Multiplier les transaminases sériques par la concentration d’acétaminophène afin de prédire la toxicité à la suite d’un surdosage

Volume 27, Numéro 1

Auteur(s)
Pierre-André Dubé
B. Pharm., Pharm. D., M. Sc., C. Clin. Tox., Pharmacien-toxicologue, Institut national de santé publique du Québec

Titre de l'article

Multiplying the serum aminotransferase by the acetaminophen concentration to predict toxicity following overdose. Clin Toxicol (Phila). 2e10 Oct;48(8):793-9.

Auteurs

Marco L.A. Sivilotti
Department of Emergency Medicine, Queen’s University, Kingston, ON, Canada

Thomas J. Green
Department of Emergency Medicine, Queen’s University, Kingston, ON, Canada

Caillin Langmann
Department of Emergency Medicine, Queen’s University, Kingston, ON, Canada

Mark Yarema
Department of Family Medicine, University of Calgary, Calgary, AB, Canada
Department of Physiology and Pharmacology, University of Calgary, Calgary, AB, Canada

David Juurlink
Department of Medicine, Sunnybrook Health Sciences Centre, Toronto, ON, Canada

David Johnson
Department of Pediatrics, University of Calgary, Calgary, AB, Canada

Commanditaires

  • Robert and Gordon Sinclair Studentship in Biochemistry of Queen’s University;
  • PSI Fondation (médecins de l’Ontario);
  • Canadian Association of Emergency;
  • Adult Research Committee of the Calgary Health Region;
  • Cumberland Pharmaceuticals (droit illimité de subvention);
  • McLaughlin Medical Education Bursary;
  • JF Sparks Scholarship;
  • PMAC Summer Research Program of Queen’s University;
  • Alberta Heritage Foundation Studentship.

Cadre de l'étude

Cette étude descriptive est une analyse secondaire de l’étude CAOS (Canadian Acetaminophen Overdose Study), une étude multicentrique rétrospective (1980 à 2005) de cohorte de patients hospitalisés pour une intoxication à l’acétaminophène (paracétamol, APAP).

Devis

Décrire les biomarqueurs présents chez les patients qui développent une hépatotoxicité malgré un traitement à la suite d’un surdosage d’APAP. Un nouveau paramètre, soit le produit APAP x transaminases (AT), est proposé pour la stratification initiale du risque.

Patients

Les patients sélectionnés présentaient une intoxication aigüe à l ’APAP à la suite d’une ingestion unique, et ont développé une hépatotoxicité secondaire (pic sérique AST ou ALT ≥ 1000 UI/L).

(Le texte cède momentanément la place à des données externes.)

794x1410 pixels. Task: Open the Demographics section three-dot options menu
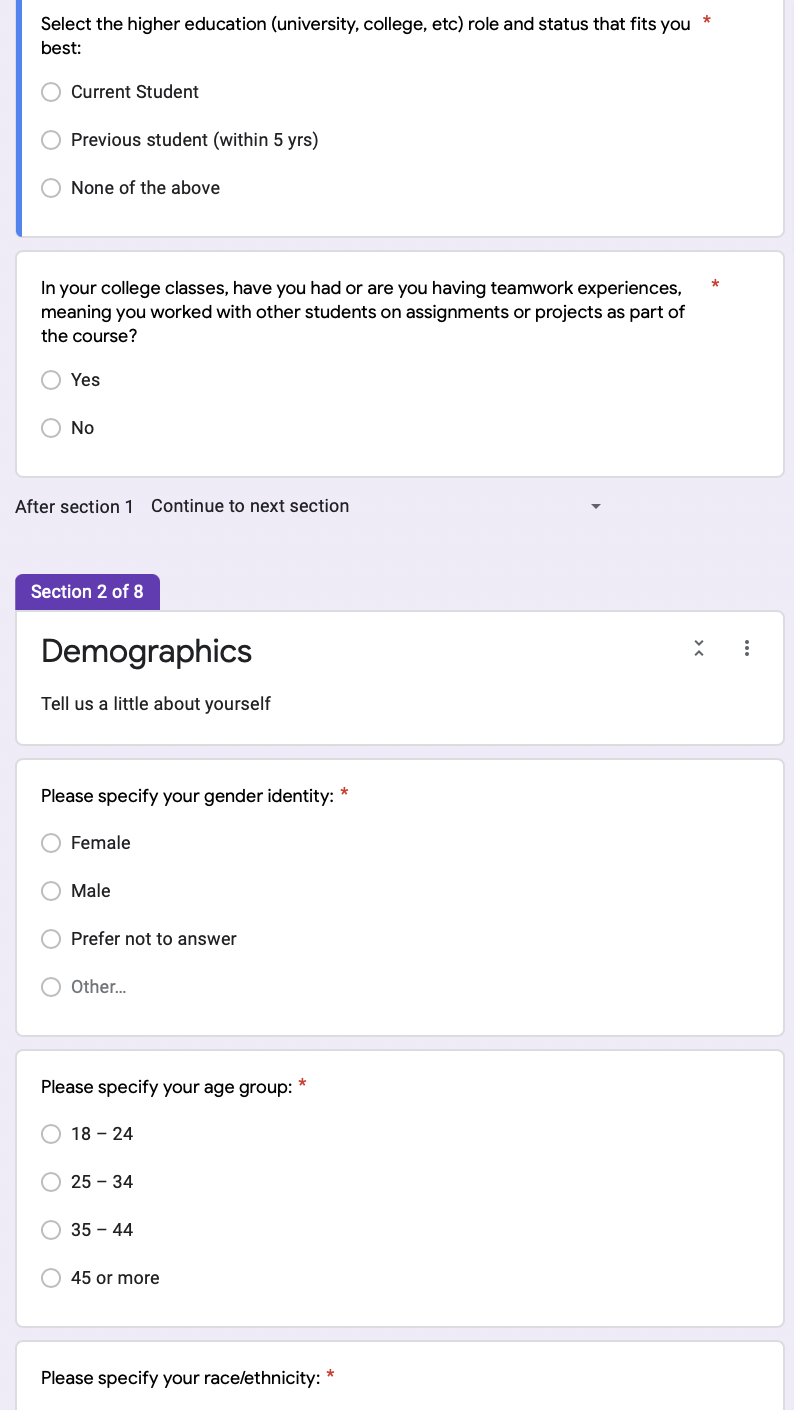[747, 649]
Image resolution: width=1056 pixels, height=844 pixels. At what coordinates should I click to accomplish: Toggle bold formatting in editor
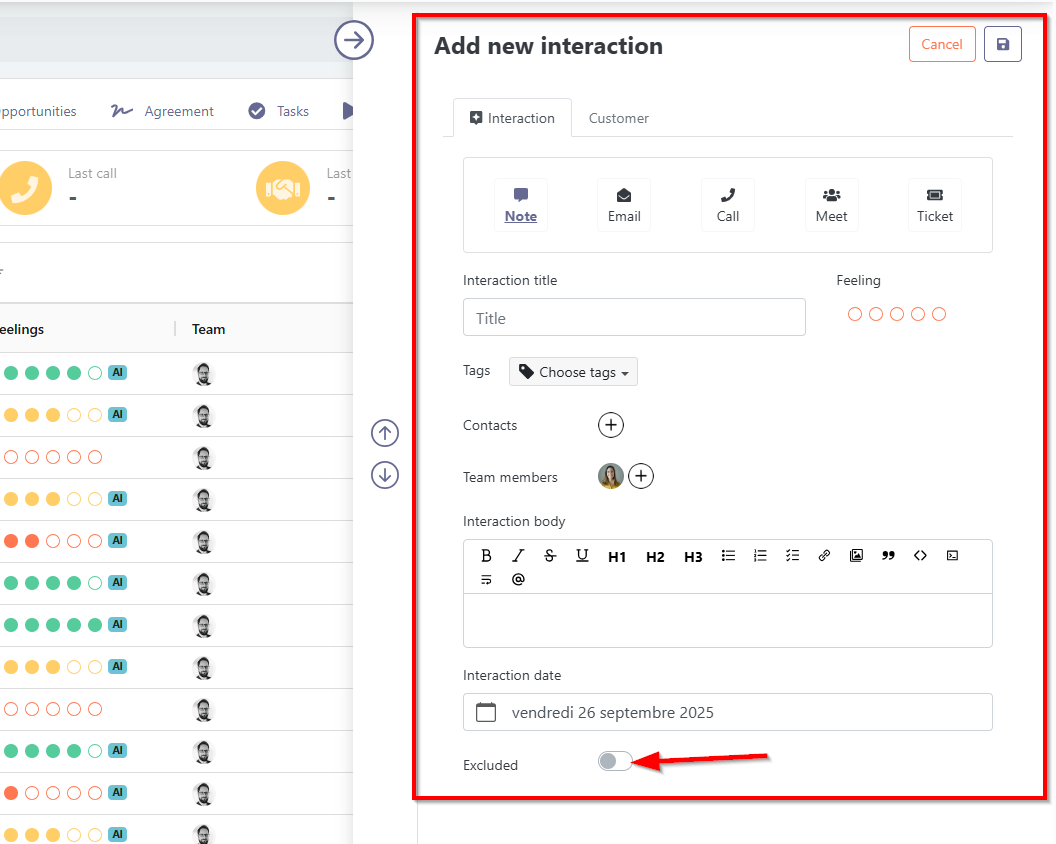487,556
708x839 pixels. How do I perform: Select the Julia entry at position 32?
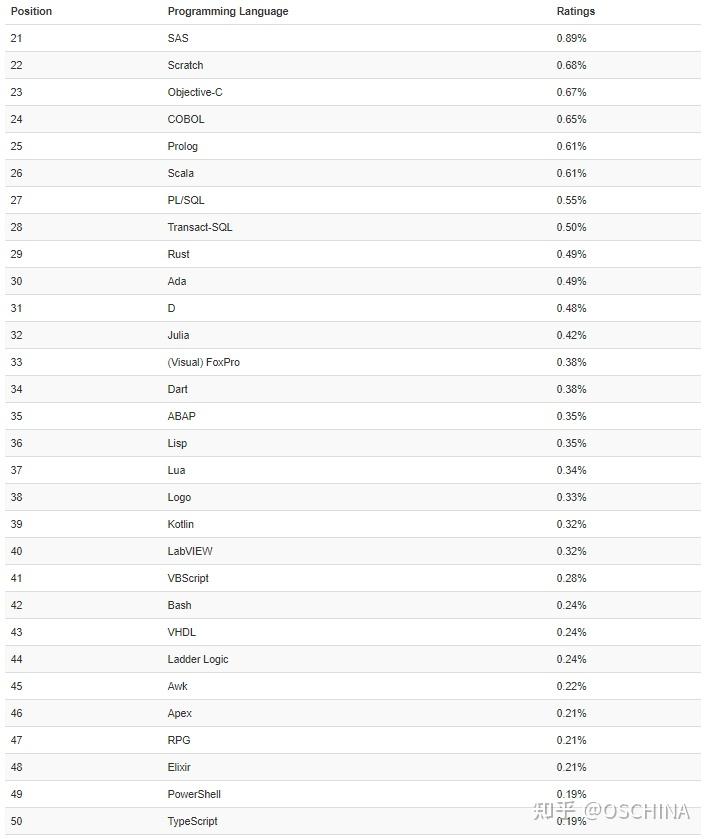click(x=178, y=335)
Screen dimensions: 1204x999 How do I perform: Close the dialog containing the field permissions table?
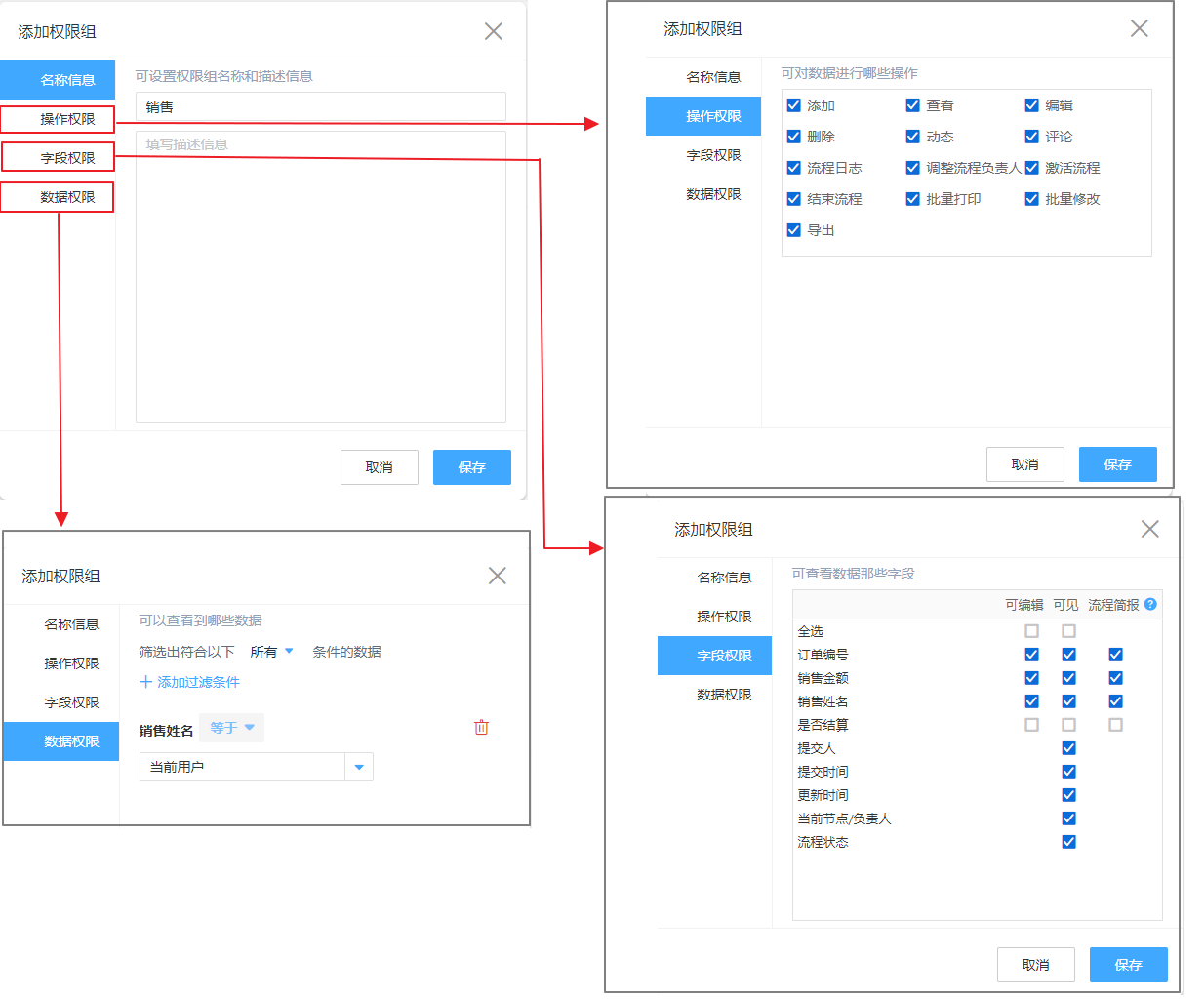[x=1150, y=529]
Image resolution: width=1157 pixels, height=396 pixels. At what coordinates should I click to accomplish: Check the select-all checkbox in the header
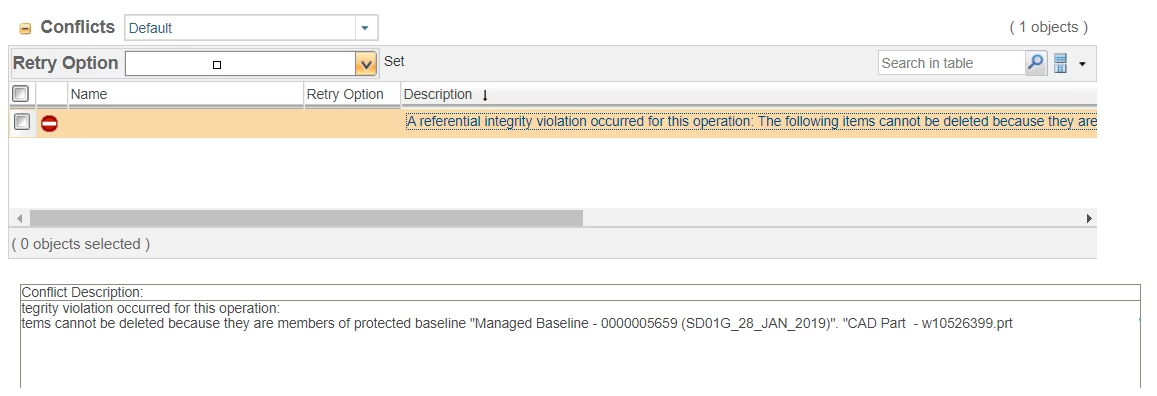click(x=21, y=94)
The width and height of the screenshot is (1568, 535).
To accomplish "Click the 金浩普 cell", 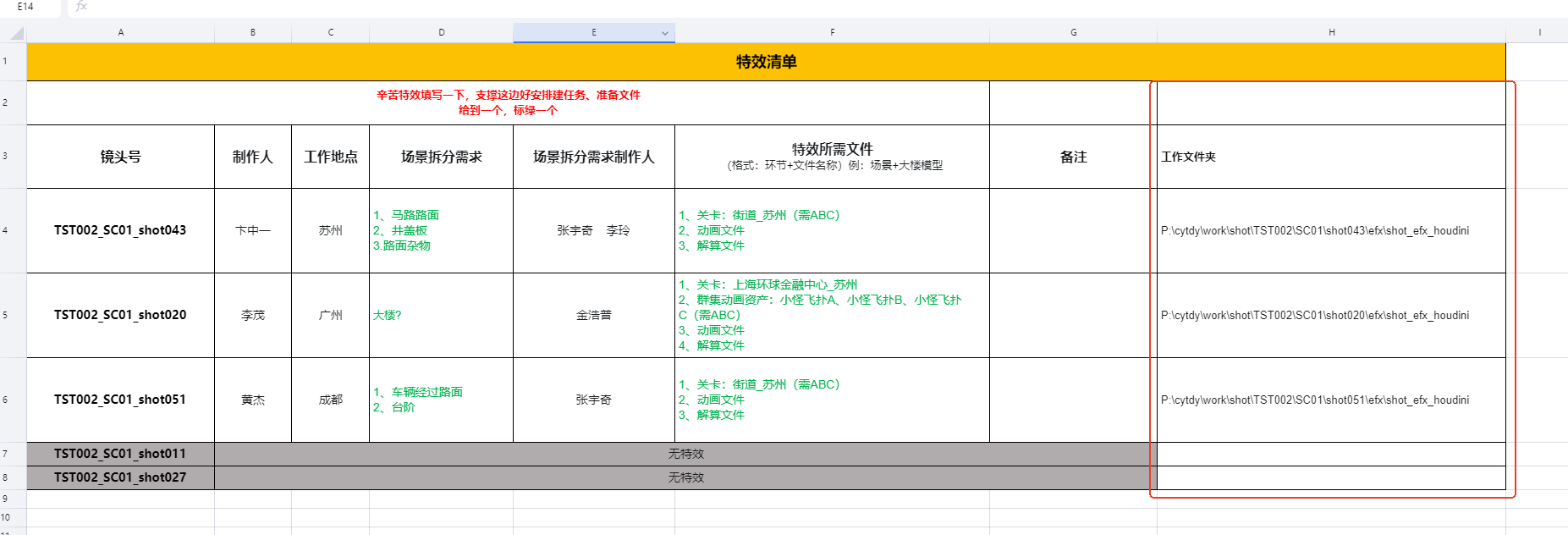I will coord(593,315).
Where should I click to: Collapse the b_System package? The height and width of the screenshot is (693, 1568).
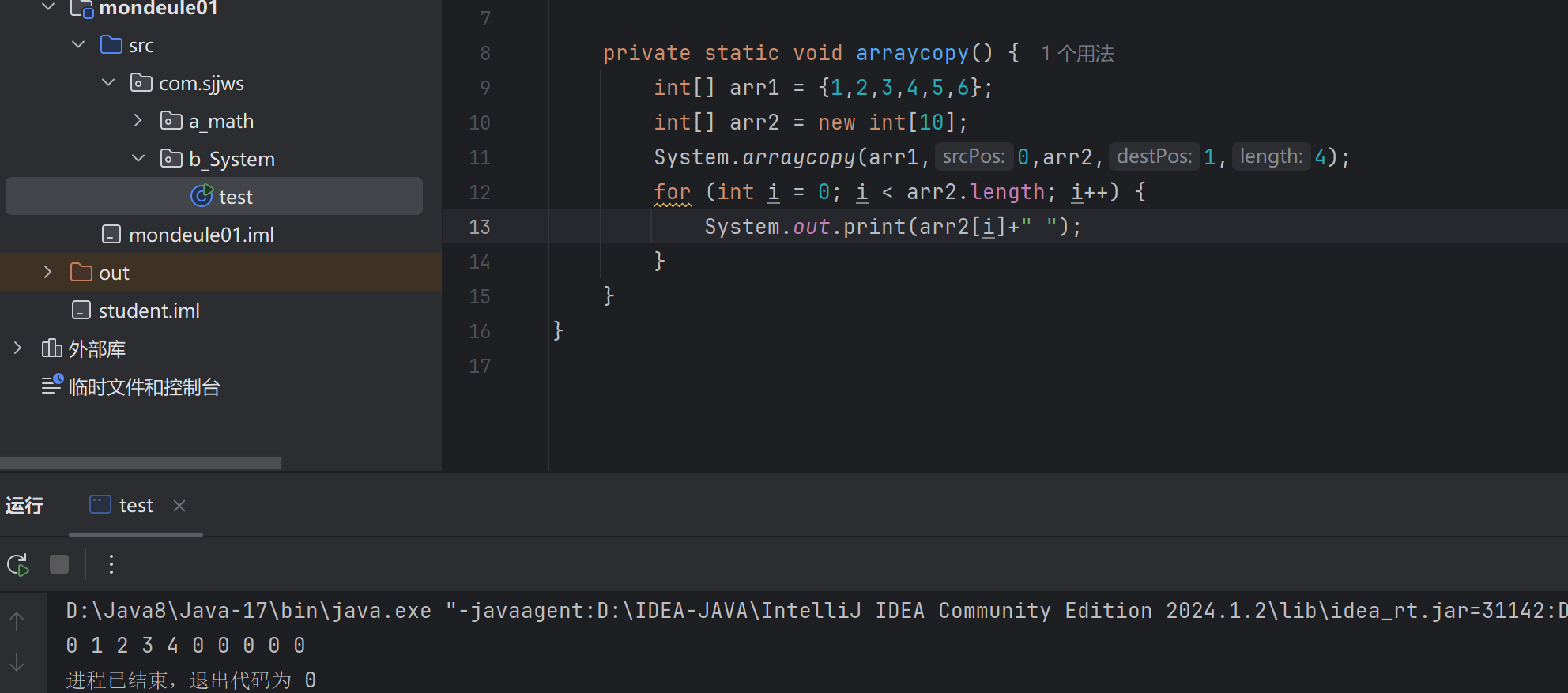tap(138, 159)
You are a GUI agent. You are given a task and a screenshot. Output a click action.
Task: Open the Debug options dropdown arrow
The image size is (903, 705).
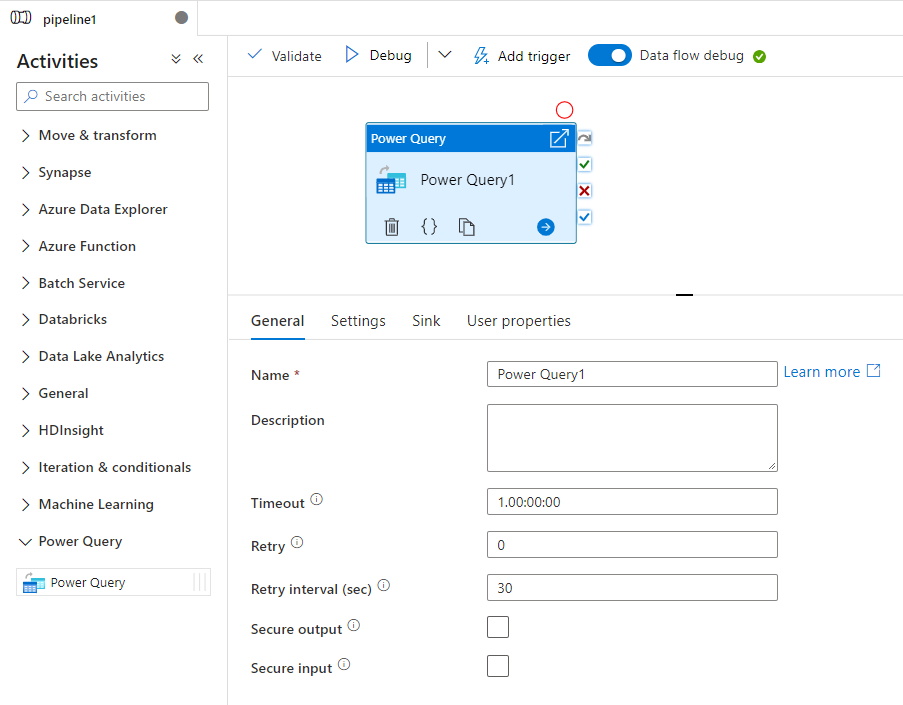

Les critères d’exclusions étaient :

  • Temps d’ingestion inconnu;
  • Ingestions multiples sur plus de 6 heures;
  • Absence de dosage de l’APAP sérique ≤ 24 heures postingestion (P-I);
  • Absence de dosage des transaminases (AST, ALT) sériques > 24 heures P-I;
  • Présence de lésions hépatiques préexistantes;
  • Présentation tardive.

Points évalués

  • Taux d’élimination de l’APAP (assumant cinétique ordre 1);
  • Interdépendance de l’APAP sérique et des AT sériques;
    • Utilisation de l’AT sérique ayant le plus augmenté (AST ou ALT) pour les calculs.

Résultats

Des 3 202 patients de l’étude CAOS, 94 présentaient les caractéristiques recherchées (voir figure suivante).

Figure 1

Tous les patients ont été traités avec de la NAC, initiée dans une médiane de 15,5 heures P-I. Le protocole IV de Prescott (20 h de NAC) a été utilisé dans tous les cas sauf 3 et prolongé dans le tiers des cas.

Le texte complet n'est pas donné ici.